▶ [Extracted entries]
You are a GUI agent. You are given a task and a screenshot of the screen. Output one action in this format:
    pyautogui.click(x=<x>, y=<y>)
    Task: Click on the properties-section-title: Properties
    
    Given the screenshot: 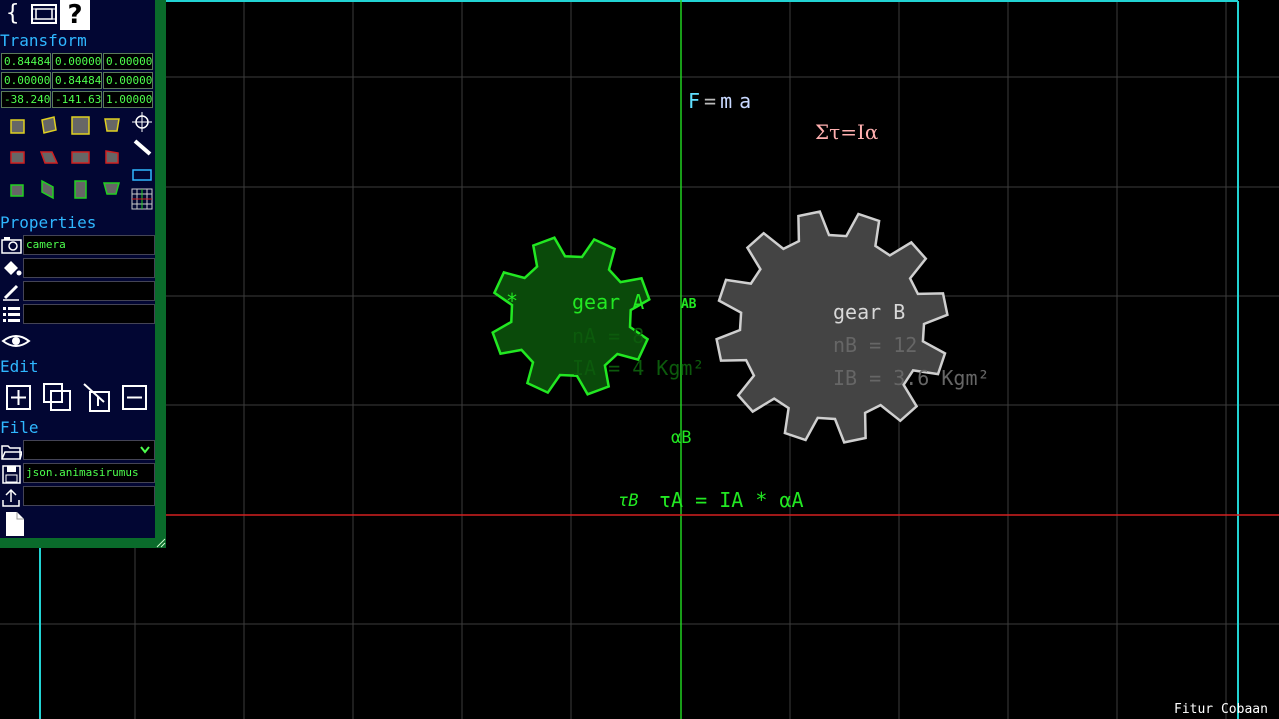 What is the action you would take?
    pyautogui.click(x=48, y=222)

▶ [Exercise brief] Convert everything from the start of the items down to and including the line that contains "Task: Click on" into a Markdown table with the columns Row and Line. Number each line in order and leave out blank lines.

▶ [Exercise answer]
| Row | Line |
|---|---|
| 1 | You are a GUI agent. You are given a task and a screenshot of the screen. Output one action in this format: |
| 2 |     pyautogui.click(x=<x>, y=<y>) |
| 3 |     Task: Click on the properties-section-title: Properties |